Soleron said: No one gives a fuck about the ITRS. What matters is the tech of Intel, GF, Samsung and TSMC. That's it. And in TSMC and GF's case, "20nm" is not smaller than Intel 22nm. The "nm" doesn't refer to anything useful, it's arbitrary since about 10 years ago. Ask former fab engineer idontcare on Anandtech forums for more info. |
I don't doubt that one bit. But people care about numbers. And 20nm is classed as a half node. :P
Besides, different fabs have different levels of transister density even at the same node, for instance TSMC at 32nm might pack less transisters per mm2 than Intel would at 32nm.
As a process matures, you can also pack more transisters into the same space.
There is actually allot more to packing transisters into a chip than the "nm" rating.
But to claim TSMC 20nm isn't on a smaller process than Intel's 22nm.. I would need to see some solid linkage, rather than take the word of what is essentially a stranger on the internet.
Soleron said: Vastly outdated info. There are no more half nodes ever again. It's too expensive to develop them. So they just rebrand. |
Not necessarily.
It depends on the fabricator's position.
The large cost is in the R&D (And building the plants!) you can bet those who are in the fab game does the R&D at every single step.
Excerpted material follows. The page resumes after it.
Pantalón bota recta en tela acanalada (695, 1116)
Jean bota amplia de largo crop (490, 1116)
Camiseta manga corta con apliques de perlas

I.E. 19nm, 18nm etc'.
That way they can observe such things like electromigration, leakage and mitigate it as much as possible.
Soleron said: That won't happen in 2014. They will have it on GPUs in 2015 then consoles might be 2016 if ever. (I expect it to never happen) |
I agree.
AMD won't have it's new GPU untill late 2014, by then the process would be new.
It would take a good 6-12+ months for it to mature and by that time, then it might happen. (In the case of TSMC however, never have your hopes up for yields to improve quickly.)